> [RECORDS FOR THIS TASK]:
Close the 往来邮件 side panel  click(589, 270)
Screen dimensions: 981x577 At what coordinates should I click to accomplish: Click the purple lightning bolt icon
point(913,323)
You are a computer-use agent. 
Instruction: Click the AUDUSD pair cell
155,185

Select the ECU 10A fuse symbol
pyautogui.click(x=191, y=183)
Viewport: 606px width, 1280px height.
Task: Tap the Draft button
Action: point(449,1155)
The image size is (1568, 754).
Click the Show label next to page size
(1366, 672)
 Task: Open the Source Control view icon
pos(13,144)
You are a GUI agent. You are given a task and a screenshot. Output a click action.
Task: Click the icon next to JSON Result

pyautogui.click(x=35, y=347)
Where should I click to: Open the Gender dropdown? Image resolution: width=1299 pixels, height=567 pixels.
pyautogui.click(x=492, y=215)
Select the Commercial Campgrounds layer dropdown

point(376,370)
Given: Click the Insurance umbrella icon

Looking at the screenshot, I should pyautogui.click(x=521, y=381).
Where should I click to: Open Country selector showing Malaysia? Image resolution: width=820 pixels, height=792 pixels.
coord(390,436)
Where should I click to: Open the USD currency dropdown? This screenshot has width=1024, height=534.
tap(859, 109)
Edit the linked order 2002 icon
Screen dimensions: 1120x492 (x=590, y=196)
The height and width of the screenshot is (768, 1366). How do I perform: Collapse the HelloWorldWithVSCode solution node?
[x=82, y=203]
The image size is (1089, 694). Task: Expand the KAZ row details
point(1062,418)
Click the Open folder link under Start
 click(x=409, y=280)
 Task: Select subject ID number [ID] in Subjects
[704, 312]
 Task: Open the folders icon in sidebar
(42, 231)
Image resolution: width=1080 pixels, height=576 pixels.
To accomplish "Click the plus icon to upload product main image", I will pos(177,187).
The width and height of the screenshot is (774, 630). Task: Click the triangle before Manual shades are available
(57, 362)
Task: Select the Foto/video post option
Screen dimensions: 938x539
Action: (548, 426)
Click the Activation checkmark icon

> [HOW TO COMPLETE THIS TASK]: A word-for-word copy of the material is required.

> [OUTPUT OF THE TASK]:
Close the 往来邮件 side panel  click(589, 270)
Screen dimensions: 981x577 At what coordinates should I click to accomplish: Click the purple lightning bolt icon
point(913,323)
You are a computer-use agent. 
Instruction: Click the AUDUSD pair cell
155,185

Select the ECU 10A fuse symbol
pyautogui.click(x=191, y=183)
Viewport: 606px width, 1280px height.
Task: Tap the Draft button
Action: point(449,1155)
The image size is (1568, 754).
Click the Show label next to page size
(1366, 672)
 Task: Open the Source Control view icon
pos(13,144)
You are a GUI agent. You are given a task and a screenshot. Output a click action.
Task: Click the icon next to JSON Result

pyautogui.click(x=35, y=347)
Where should I click to: Open the Gender dropdown? Image resolution: width=1299 pixels, height=567 pixels.
pyautogui.click(x=492, y=215)
Select the Commercial Campgrounds layer dropdown

point(376,370)
Given: Click the Insurance umbrella icon

Looking at the screenshot, I should pyautogui.click(x=521, y=381).
Where should I click to: Open Country selector showing Malaysia? Image resolution: width=820 pixels, height=792 pixels.
coord(390,436)
Where should I click to: Open the USD currency dropdown? This screenshot has width=1024, height=534.
tap(859, 109)
Edit the linked order 2002 icon
Screen dimensions: 1120x492 (x=590, y=196)
The height and width of the screenshot is (768, 1366). How do I perform: Collapse the HelloWorldWithVSCode solution node?
[x=82, y=203]
The image size is (1089, 694). Task: Expand the KAZ row details
point(1062,418)
Click the Open folder link under Start
 click(x=409, y=280)
 Task: Select subject ID number [ID] in Subjects
[704, 312]
 Task: Open the folders icon in sidebar
(42, 231)
Image resolution: width=1080 pixels, height=576 pixels.
To accomplish "Click the plus icon to upload product main image", I will pos(177,187).
The width and height of the screenshot is (774, 630). Task: Click the triangle before Manual shades are available
(57, 362)
Task: Select the Foto/video post option
Screen dimensions: 938x539
Action: (548, 426)
Click the Activation checkmark icon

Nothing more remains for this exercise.